Specifically, during the sixth-annual 'Our Ocean' Conference in Oslo, Panama made its distant fishing fleet available to the public, presenting GFW's map in real time.

Panama urged countries to participate in the efforts of making the fishing sector more transparent, adding that vessel monitoring and transshipment improves the governance and transparency of the sector.

According to the data shown, Panama's fleet consists of 150 vessels, along with about 200 carrier vessels flagged to Panama and used to receive catch at sea and transport to port.

Flor Torrijos, Director of Authority of the Aquatic Resources of Panama (ARAP) commented that

Greater transparency in fishing activity is critical to combat illegal fishing, and enforce compliance in our fleet worldwide. We are very happy to be sharing our vessel tracking data via the Global Fishing Watch platform and continuing our collaboration.

Publicly sharing VMS data includes lists of authorized vessels, improves surveillance and encourages vessels to comply with regulations.

In the meantime, unauthorized vessels and vessels with a non-compliance history are easier to be identified and be a top priority for inspections; Also, vessels that turn off their AIS can be held accountable when they come into port.

Tony Long, CEO for Global Fishing Watch added that

Transparency is fundamental to improving fisheries management.

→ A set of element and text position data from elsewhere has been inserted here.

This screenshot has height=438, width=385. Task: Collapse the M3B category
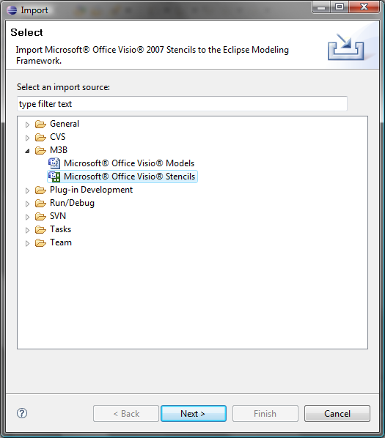[x=27, y=151]
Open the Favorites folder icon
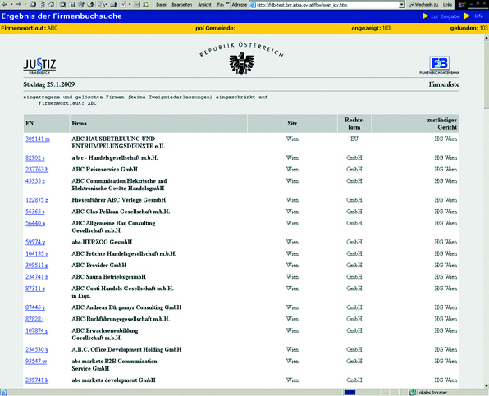Image resolution: width=489 pixels, height=396 pixels. coord(71,4)
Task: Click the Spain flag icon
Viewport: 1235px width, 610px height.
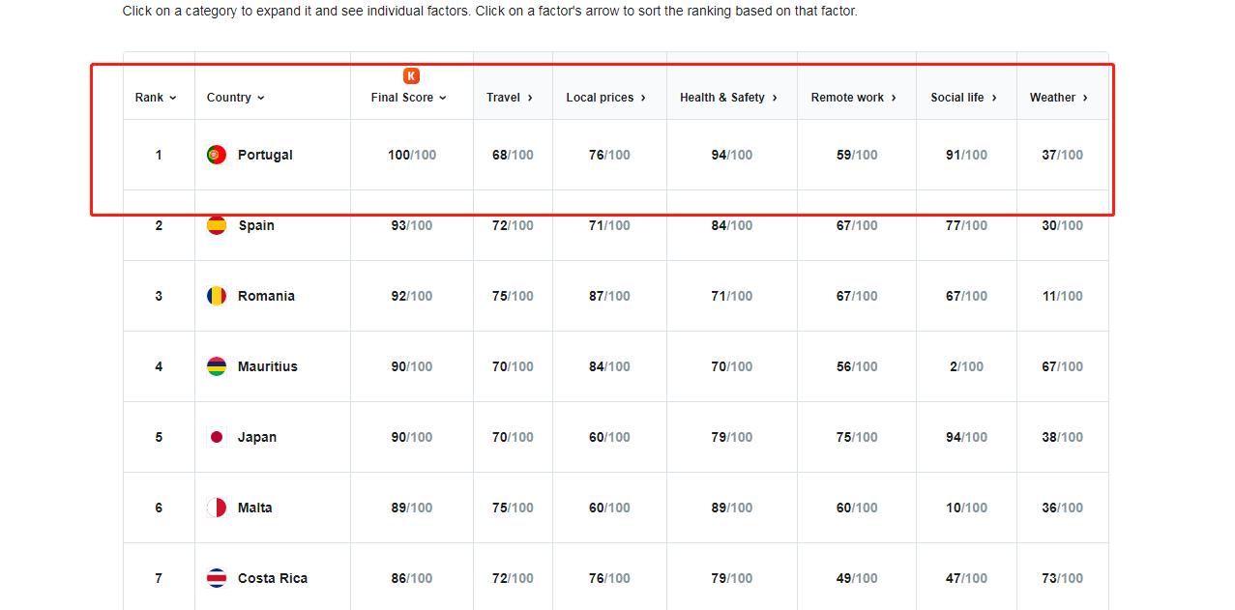Action: [217, 225]
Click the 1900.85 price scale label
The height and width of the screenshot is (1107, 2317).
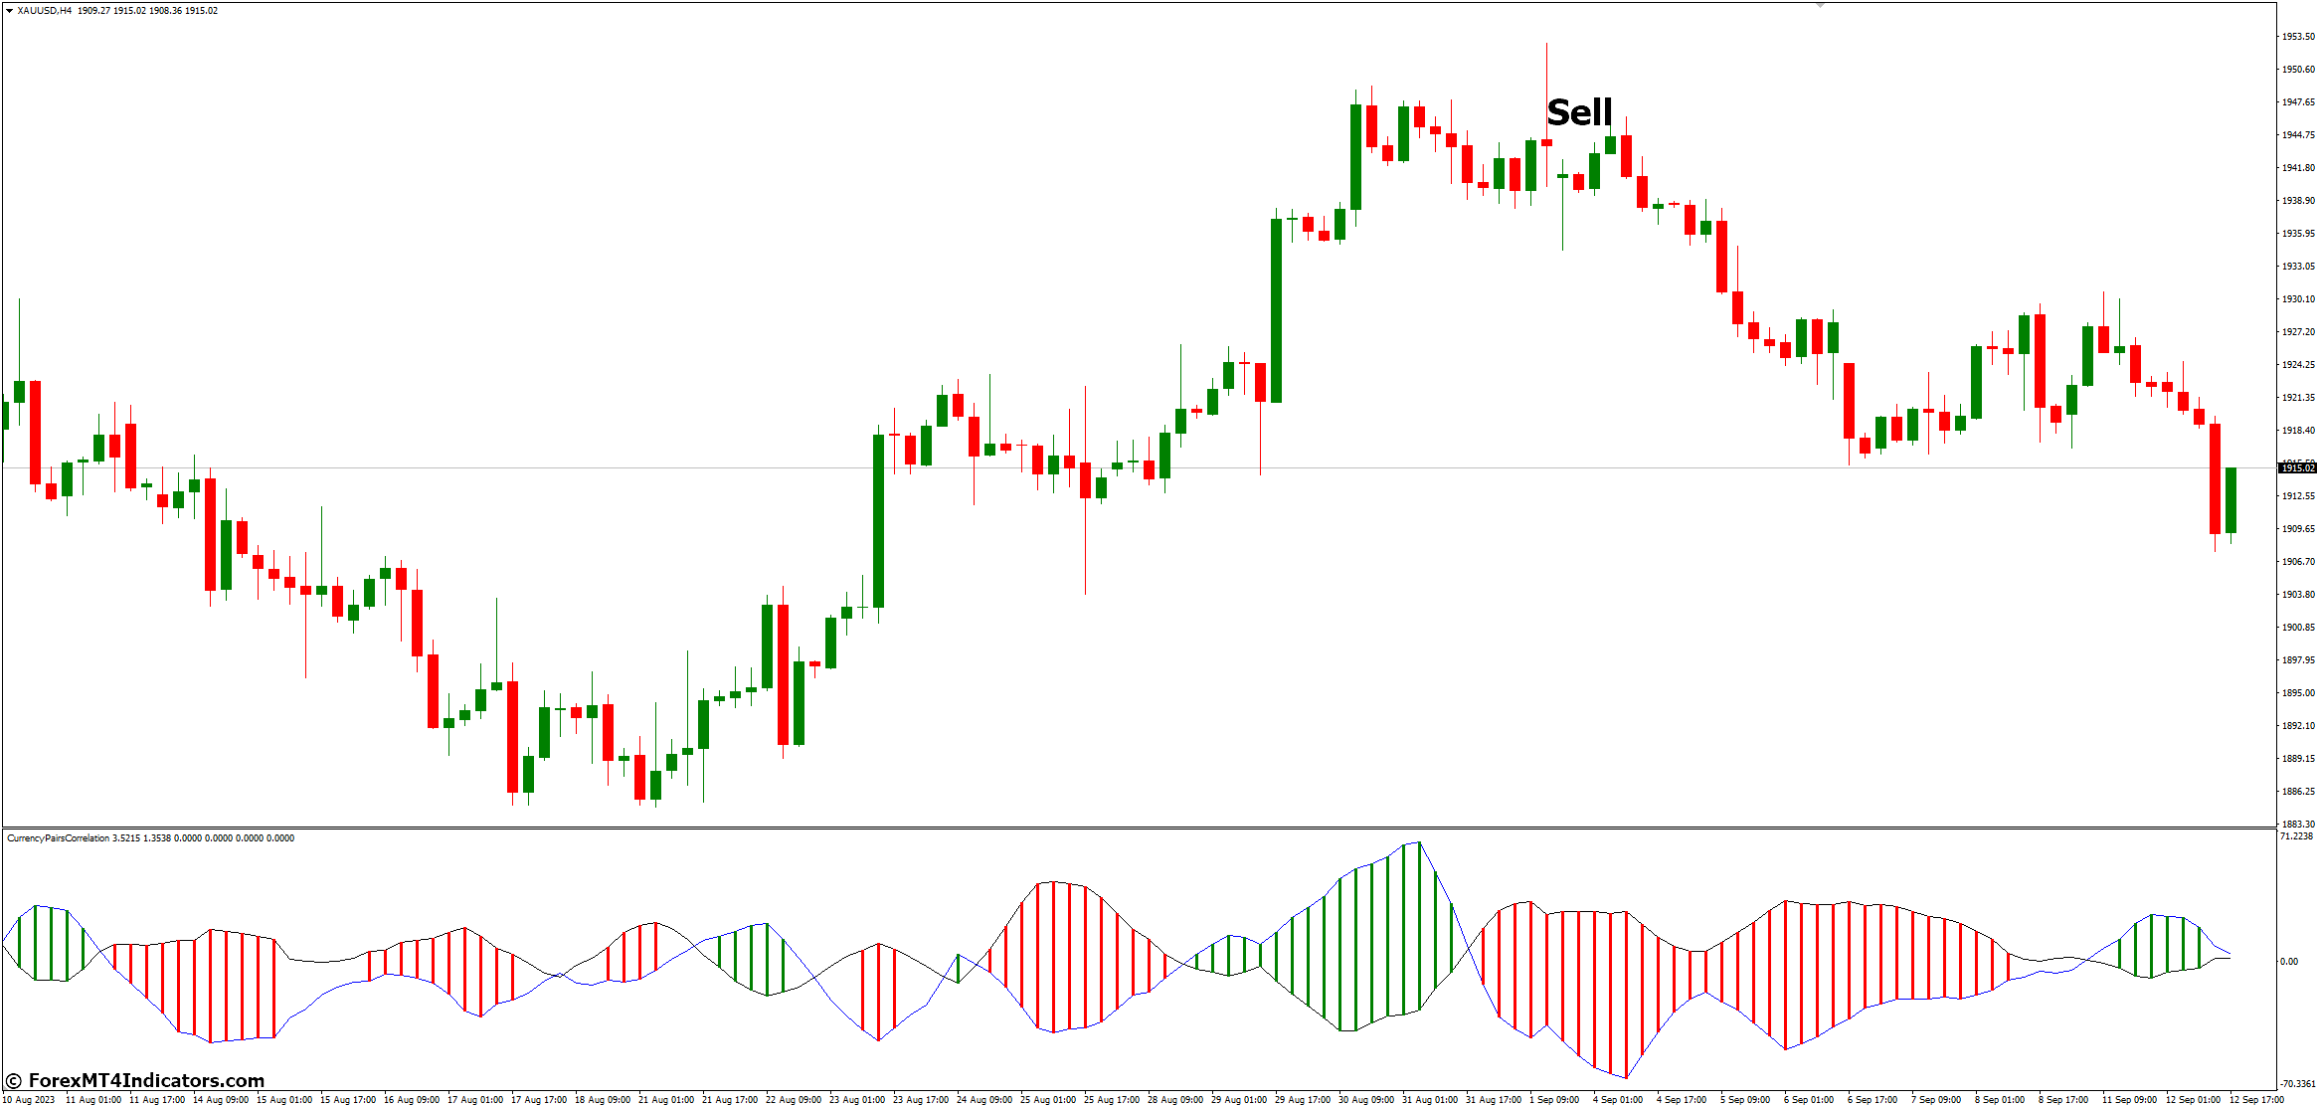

Panama’s decision to publish its vessel data via our map adds real momentum to the drive for more public information on fishing activity. Panama is joining a growing number of countries recognizing transparency is a cost-effective and efficient way to enhance vessel monitoring.

In 2018, Indonesia delivered Vessel Monitoring System (VMS) data for all Indonesian-flagged fishing vessels in a publicly-available data platform; Following, Peru also made its national vessel tracking data publicly available for the first time through Global Fishing Watch.